Posted 4 августа 2008,, 20:00

Published 4 августа 2008,, 20:00

Modified 8 марта, 07:50

Updated 8 марта, 07:50

Возвращение сына к блудному отцу

Возвращение сына к блудному отцу

4 августа 2008, 20:00
«Светлячки в саду» Дэнниса Ли – автобиографическая драма, обладающая всеми достоинствами и недостатками этого жанра. Когда автор показывает собственные переживания, это «цепляет» своей достоверностью. Когда он описывает страсти отца и матери, чувствуются пробелы и неточности, ослабляющие художественное впечатление. Пог

Серьезный американский фильм в российском прокате – зрелище довольное редкое, особенно летом, когда в кинорационе преобладают картины, позволяющие одуревшей от жары и скуки «невыездной» публике как-то убить время.
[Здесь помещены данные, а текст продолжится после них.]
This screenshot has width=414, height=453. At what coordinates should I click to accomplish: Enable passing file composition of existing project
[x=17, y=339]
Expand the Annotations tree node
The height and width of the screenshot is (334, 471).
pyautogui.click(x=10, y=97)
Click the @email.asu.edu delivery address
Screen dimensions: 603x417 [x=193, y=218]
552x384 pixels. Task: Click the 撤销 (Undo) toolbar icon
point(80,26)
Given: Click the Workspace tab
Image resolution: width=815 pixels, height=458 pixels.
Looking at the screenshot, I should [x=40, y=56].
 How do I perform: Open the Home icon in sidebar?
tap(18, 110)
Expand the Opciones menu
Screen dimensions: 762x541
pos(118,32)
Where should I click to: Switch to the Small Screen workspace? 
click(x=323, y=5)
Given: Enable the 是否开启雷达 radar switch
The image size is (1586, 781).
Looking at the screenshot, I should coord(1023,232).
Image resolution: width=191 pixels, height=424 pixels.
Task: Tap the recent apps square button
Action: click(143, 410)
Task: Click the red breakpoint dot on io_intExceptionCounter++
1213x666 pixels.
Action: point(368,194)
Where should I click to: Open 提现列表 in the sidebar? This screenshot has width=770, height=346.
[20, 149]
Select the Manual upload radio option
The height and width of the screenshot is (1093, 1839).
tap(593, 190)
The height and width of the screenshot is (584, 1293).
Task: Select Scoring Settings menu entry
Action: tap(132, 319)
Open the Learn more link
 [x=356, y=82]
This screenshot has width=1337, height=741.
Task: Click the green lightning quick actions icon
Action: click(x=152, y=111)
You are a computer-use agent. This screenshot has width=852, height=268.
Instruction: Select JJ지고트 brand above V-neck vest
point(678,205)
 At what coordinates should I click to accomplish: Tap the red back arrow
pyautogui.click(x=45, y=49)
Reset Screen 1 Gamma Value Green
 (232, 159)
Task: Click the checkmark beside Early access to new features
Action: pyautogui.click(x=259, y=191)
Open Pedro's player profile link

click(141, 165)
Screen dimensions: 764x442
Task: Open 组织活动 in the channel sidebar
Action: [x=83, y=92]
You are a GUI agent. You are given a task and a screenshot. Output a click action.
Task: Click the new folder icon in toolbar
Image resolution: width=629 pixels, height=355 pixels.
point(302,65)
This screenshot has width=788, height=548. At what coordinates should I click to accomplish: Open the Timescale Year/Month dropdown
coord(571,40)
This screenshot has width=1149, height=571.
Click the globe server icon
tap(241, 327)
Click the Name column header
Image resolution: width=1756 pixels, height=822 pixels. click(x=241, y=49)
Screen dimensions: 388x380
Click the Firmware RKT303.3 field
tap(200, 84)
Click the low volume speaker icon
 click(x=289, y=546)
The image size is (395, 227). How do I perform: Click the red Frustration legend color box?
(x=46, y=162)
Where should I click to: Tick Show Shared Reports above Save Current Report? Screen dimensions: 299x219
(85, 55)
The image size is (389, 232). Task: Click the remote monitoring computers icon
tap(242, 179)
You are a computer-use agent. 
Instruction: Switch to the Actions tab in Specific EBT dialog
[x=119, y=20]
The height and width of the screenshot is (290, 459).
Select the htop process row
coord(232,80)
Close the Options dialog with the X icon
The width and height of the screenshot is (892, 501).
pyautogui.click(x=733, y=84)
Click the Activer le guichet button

«Светлячки в саду» – название хрестоматийного стихотворения Роберта Фроста, в котором говорится, что сходство светящихся мошек со звездами обманчиво. К фильму оно имеет троякое отношение. Во-первых, герой фильма назло отцу прочел его как свое перед родительскими гостями и был примерно наказан. Во-вторых, в картине есть кадр со светлячками в ночном саду, снятый оператором Дэниэлом Моудером, мужем Джулии Робертс, которая сыграла в «Светлячках» небольшую, но важную роль. В третьих, речь идет об иллюзорности человеческих представлений и о том, что мнимые величины не следует принимать за действительные, даже если они похожи друг на друга.

В основе фильма трагическая случайность: семейный праздник превращается в похороны, когда мальчик, выскочивший на дорогу перед автомобилем, которым управлял муж его тетки Лизы Уэчтер (ее-то и играет Робертс), стал невольным виновником ее гибели. После этого сын Лизы, успешный писатель Майкл Уэчтер (Райан Рейнолдс), узнает, что у нее был молодой любовник, и до такой степени пересматривает свои отношения с отцом, которого ненавидит, что отказывается от публикации автобиографической книги о своем детстве.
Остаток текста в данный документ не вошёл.